> **Material shown**
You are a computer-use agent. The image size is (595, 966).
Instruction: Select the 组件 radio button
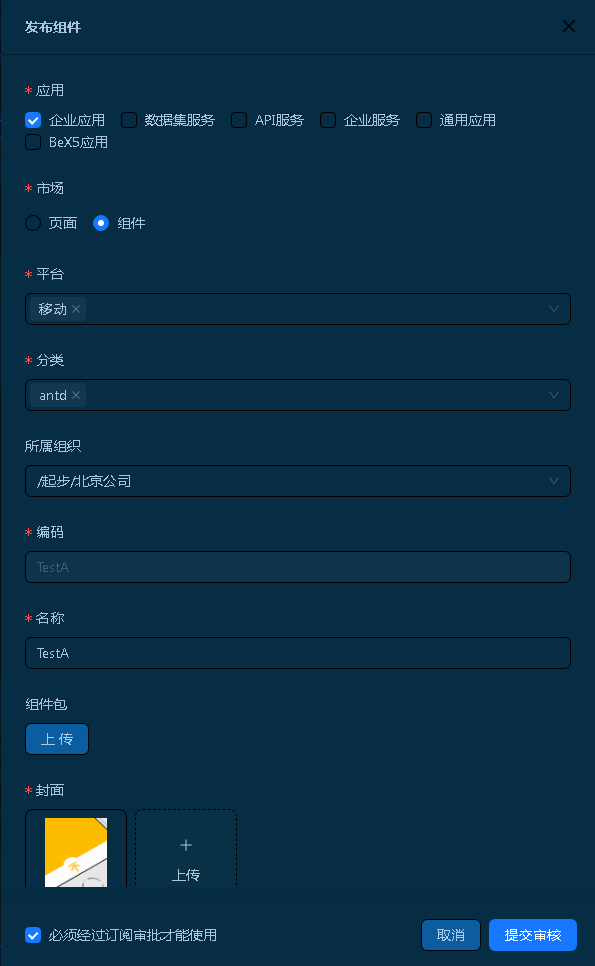(x=101, y=223)
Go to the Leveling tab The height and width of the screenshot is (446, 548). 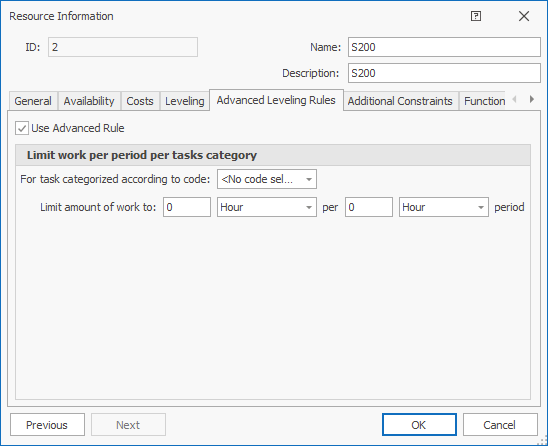[185, 101]
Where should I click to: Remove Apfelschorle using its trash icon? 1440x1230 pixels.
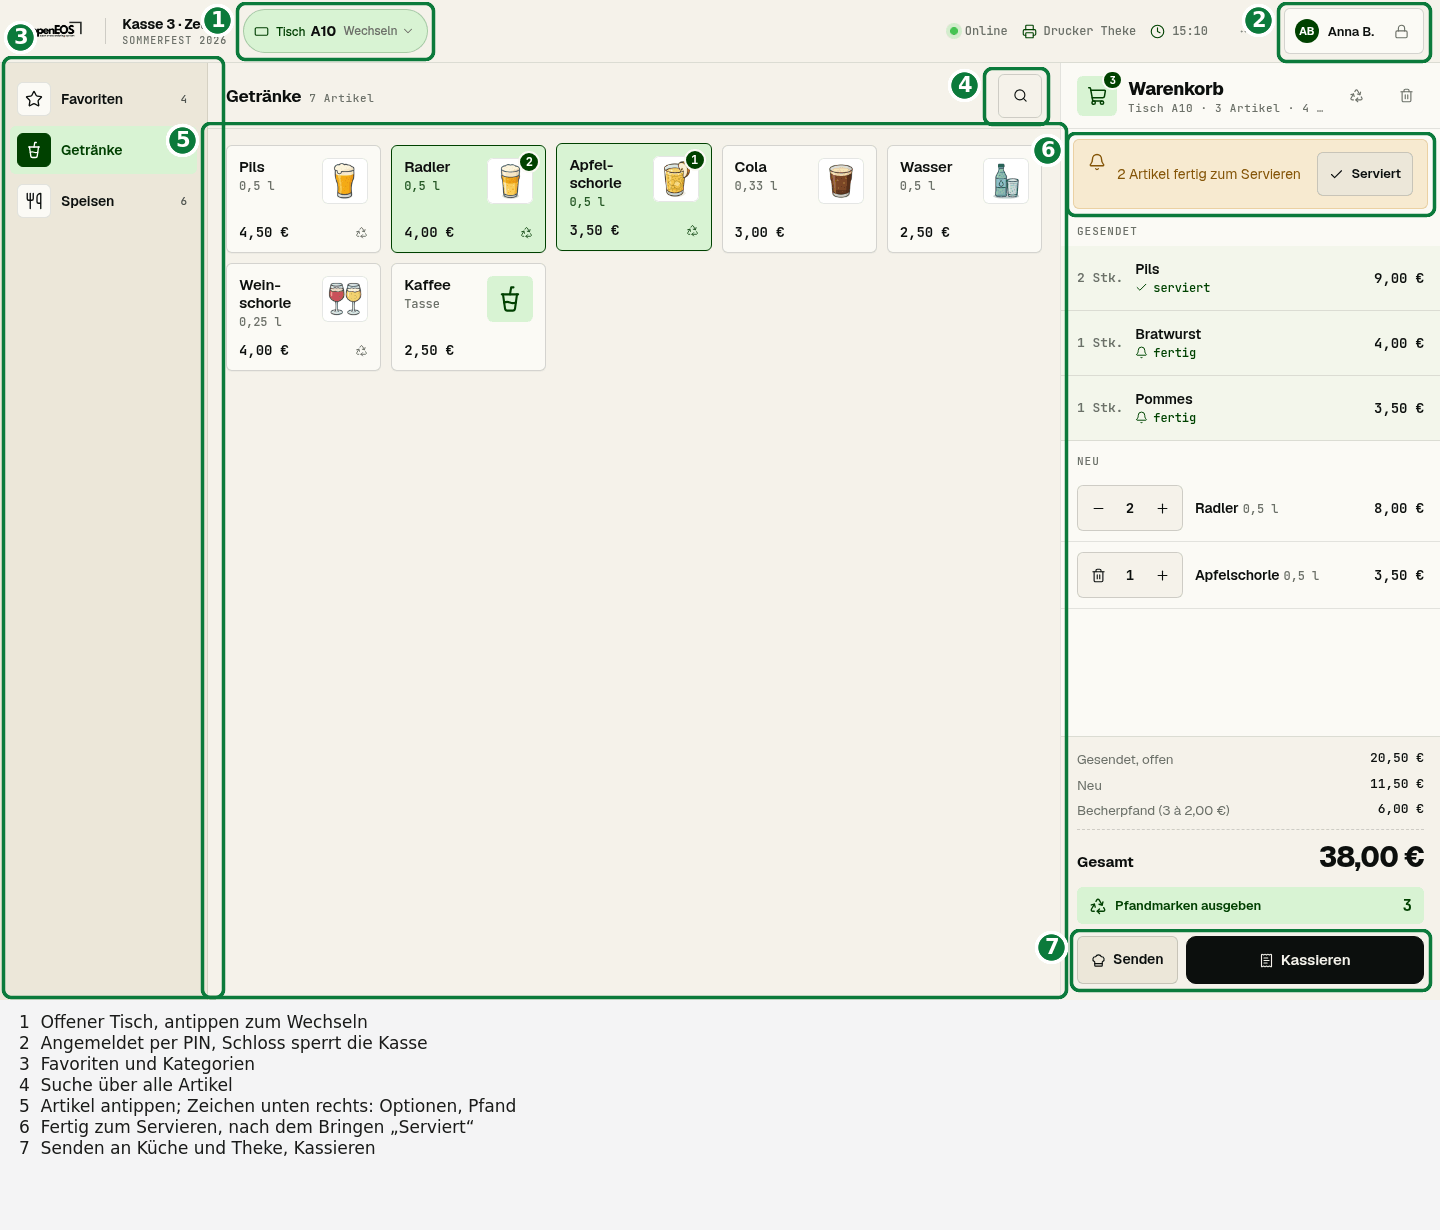1098,575
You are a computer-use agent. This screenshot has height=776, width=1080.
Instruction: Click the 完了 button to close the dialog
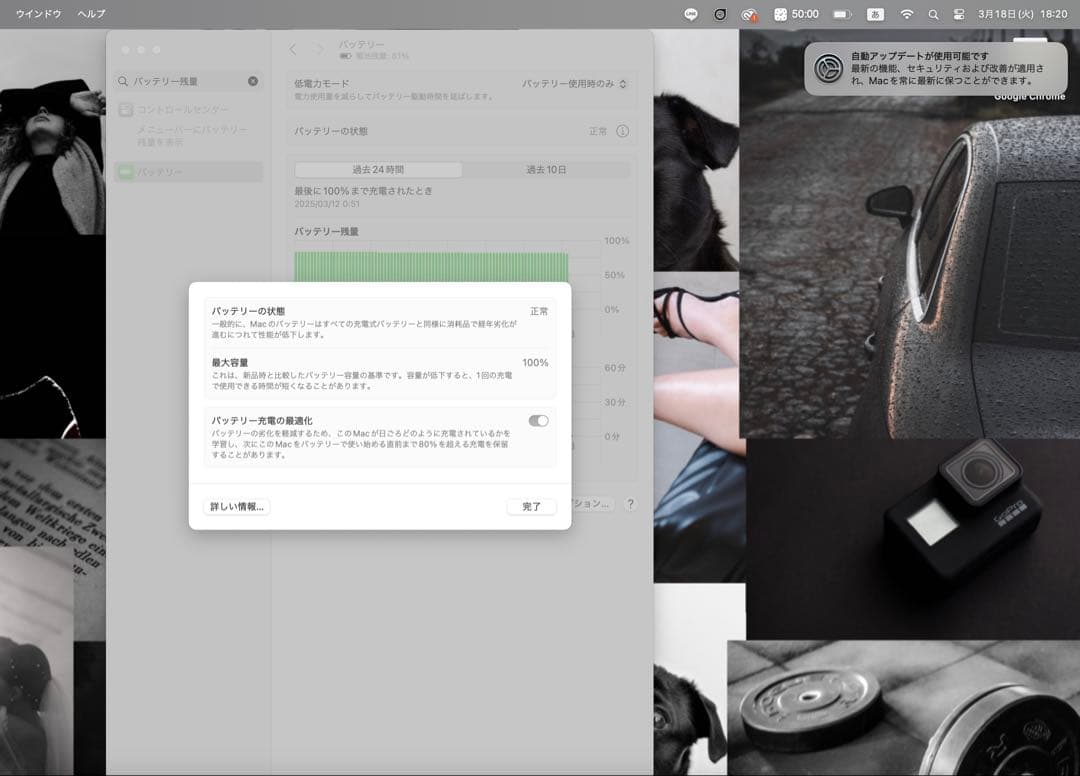[531, 506]
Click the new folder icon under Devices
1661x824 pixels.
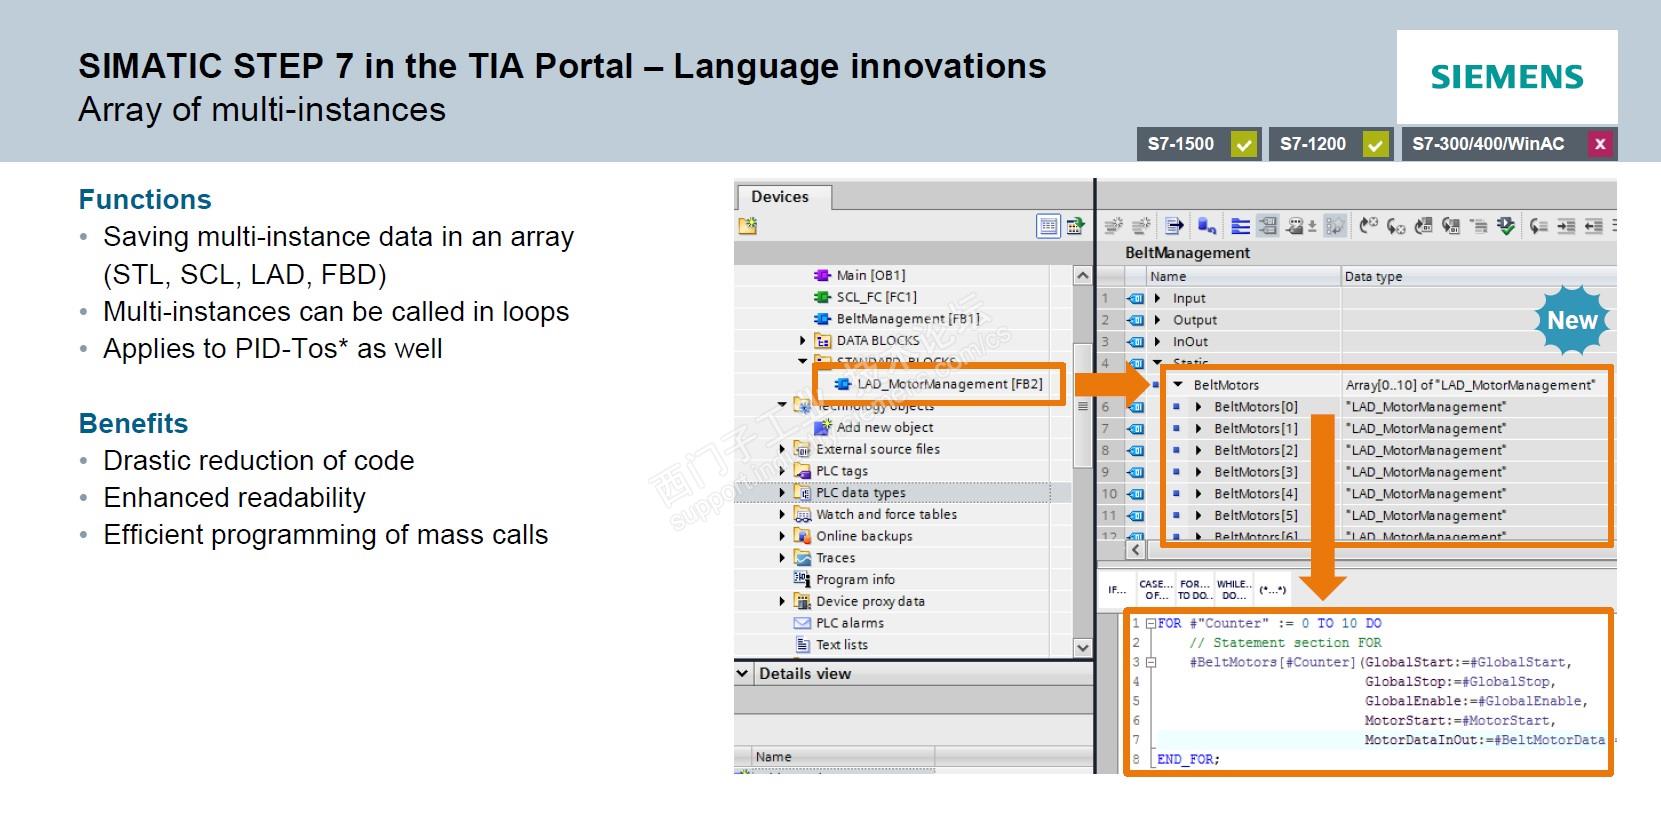pyautogui.click(x=747, y=226)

> **Required work**
Starting at the line that contains "Instruction: Click the", write out every line through the end of the entries above exactly, and omit the pictures.

> **Response to the exercise**
Instruction: Click the 完了 button to close the dialog
[531, 506]
Click the new folder icon under Devices
1661x824 pixels.
pyautogui.click(x=747, y=226)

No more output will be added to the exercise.